[Stored records]
# # # #

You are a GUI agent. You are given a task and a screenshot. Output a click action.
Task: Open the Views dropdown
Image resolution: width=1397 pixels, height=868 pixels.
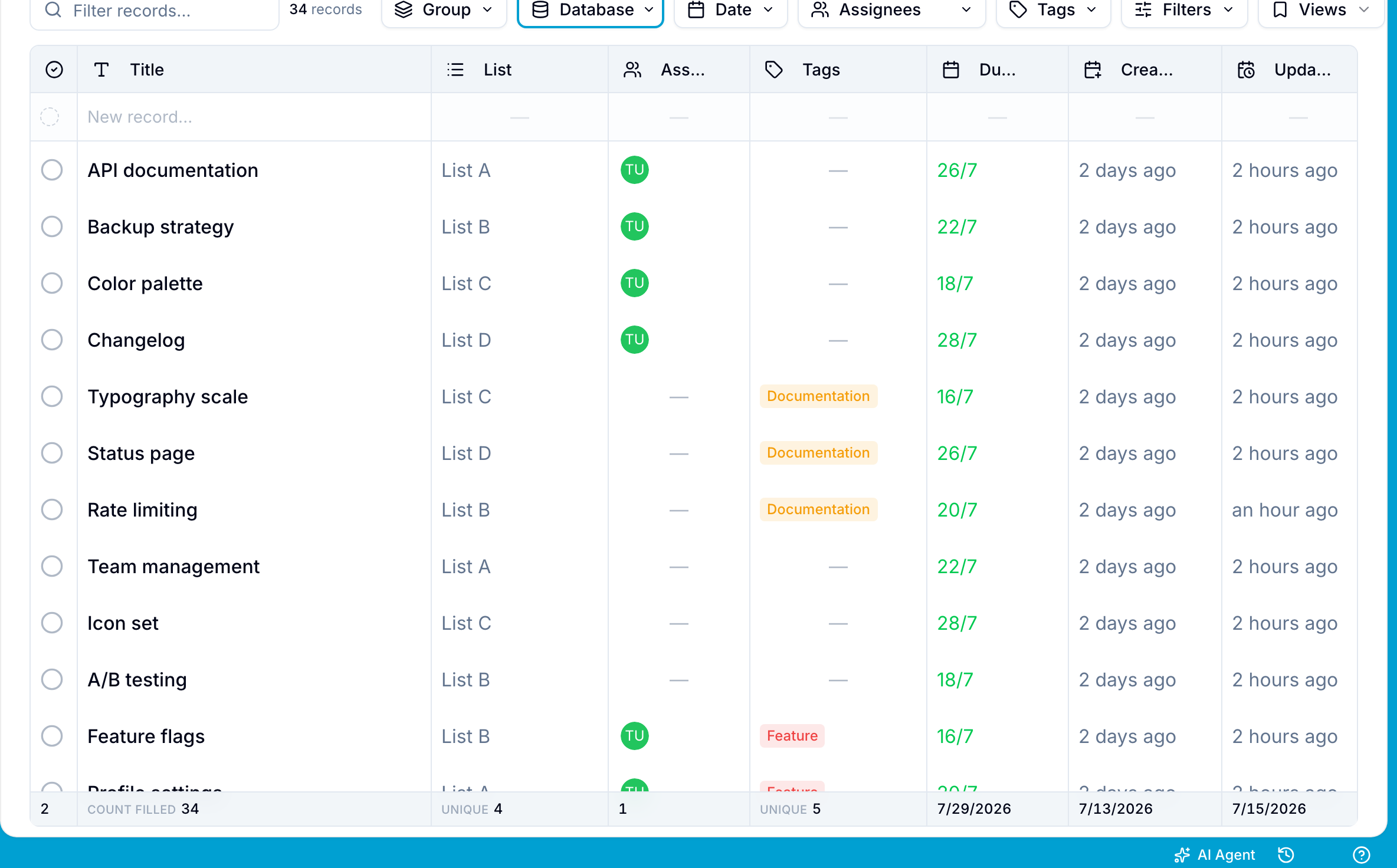[x=1321, y=10]
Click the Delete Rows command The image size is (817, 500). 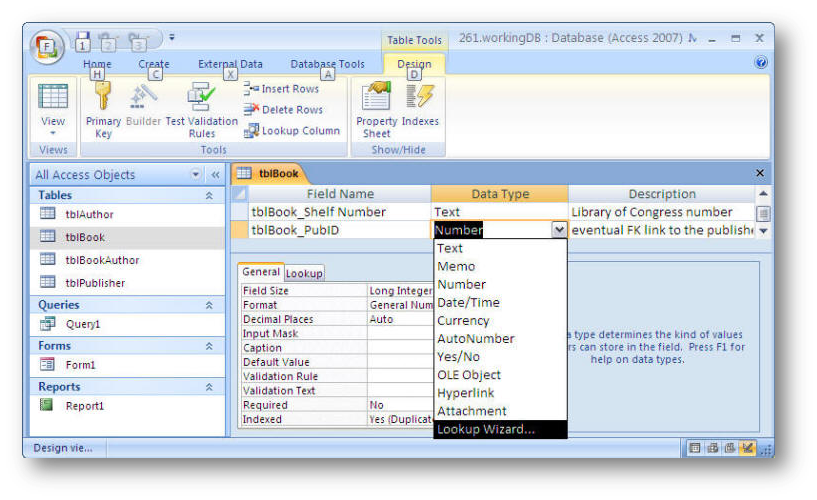click(283, 110)
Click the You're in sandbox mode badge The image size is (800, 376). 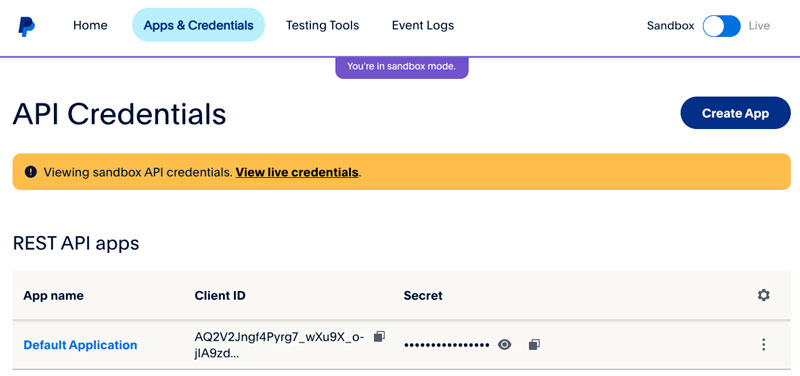402,66
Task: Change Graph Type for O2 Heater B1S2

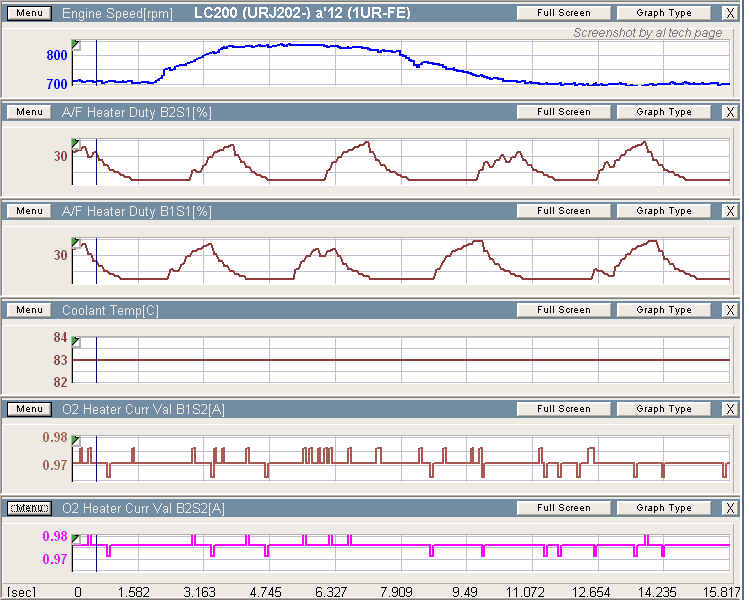Action: click(x=664, y=409)
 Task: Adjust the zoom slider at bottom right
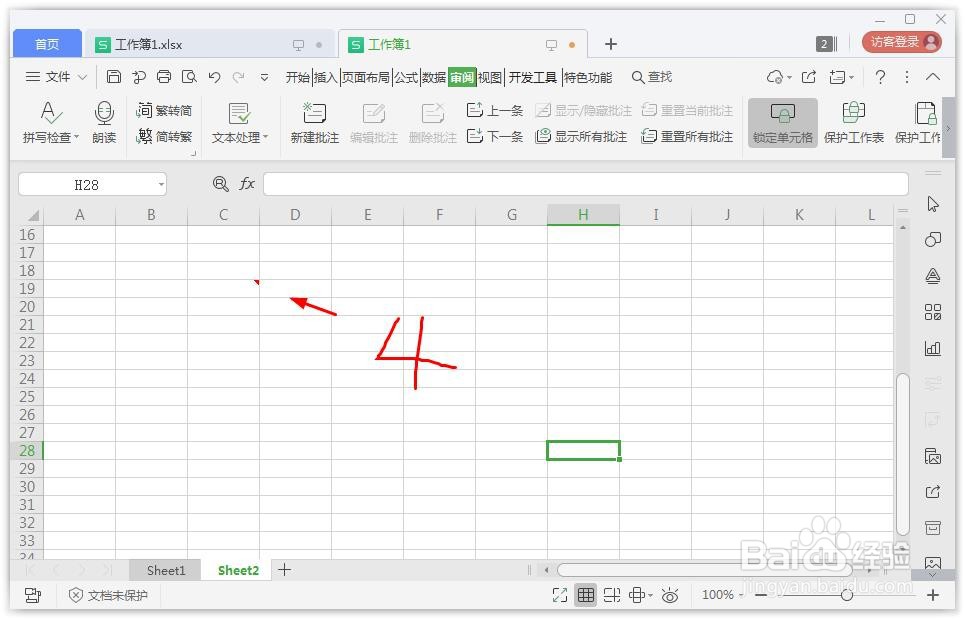click(847, 594)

# # # #

### Task objective
Copy exactly the lines that run from the line containing "Task: Change Graph Type for O2 Heater B1S2" to the end of the data, keeping both end lines and dropping every picture.

### Your solution
Task: Change Graph Type for O2 Heater B1S2

Action: click(x=664, y=409)
 Task: Adjust the zoom slider at bottom right
click(847, 594)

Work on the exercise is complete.